Lecture : mars 2010 - Création le 27 janvier 2011
Avec : Jules Emmanuel Eyoum Deido,
Marie-Aude Weiss, Dahirou Togo, Clara Dumond, Yves
Nadot
Images : Eric Dydim
Scénographie : Laurent Vacher
Création sonore et
régie générale : Michaël Schaller
Création lumière et
vidéo :
Victor Egea
Coproduction : Action
culturelle du Pays de Briey
La compagnie du Bredin est conventionnée par
Derrière le mot prison se cache un archaïsme qui me semble venir d’une autre époque, un endroit où il n’y aurait eu aucune évolution depuis la nuit des temps. Par deux fois j’ai été sollicité pour intervenir en tant qu’« artiste » metteur en scène dans des maisons d’arrêt. Dans un premier temps, j’ai travaillé avec des mineurs dans une maison d’arrêt de la région parisienne. Là, à travers le reflet de l’échec social et scolaire et l’échec de l’insertion sur plusieurs générations, il y avait, au-delà des histoires individuelles, la démonstration de l’échec tout entier de notre société qui n’a pas su détecter ni arrêter les dérives. Au bout d’un an d’ateliers j’ai arrêté, rempli de doutes et de questions sur tout ce système. Quatre ans plus tard, j’ouvre un nouvel atelier dans une maison d’arrêt en Lorraine, pour des adultes cette fois-ci. Et, même pour moi qui n’y passe qu’une après-midi tous les quinze jours, la rudesse de l’établissement, la promiscuité et la vétusté des lieux sont d’une grande violence. La misère des hommes que je côtoie est immense, leurs paroles et leurs silences m’interpellent. Se croisent dans cet établissement un panel de personnalités : le gangster patenté, le marchand de barrette, le représentant de commerce sans permis récidiviste, l’accidenté du drame social et familial...

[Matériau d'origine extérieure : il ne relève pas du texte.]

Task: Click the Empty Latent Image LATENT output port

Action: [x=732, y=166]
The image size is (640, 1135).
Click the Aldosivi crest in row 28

Se dresse alors une cour des miracles, miroir de la faille, miroir d’une désintégration sociale et humaine.
C’est à partir de ces impressions croisées et des interrogations qui depuis me hantent que j’ai ressenti le besoin et l’envie de prolonger le débat, de le partager. J’ai voulu donner écho aux bruits des portes et des clefs. J’ai surtout souhaité raconter la profonde solitude que vivent les détenus mais aussi les surveillants, les familles et tous ceux qui traversent ces bâtiments du naufrage.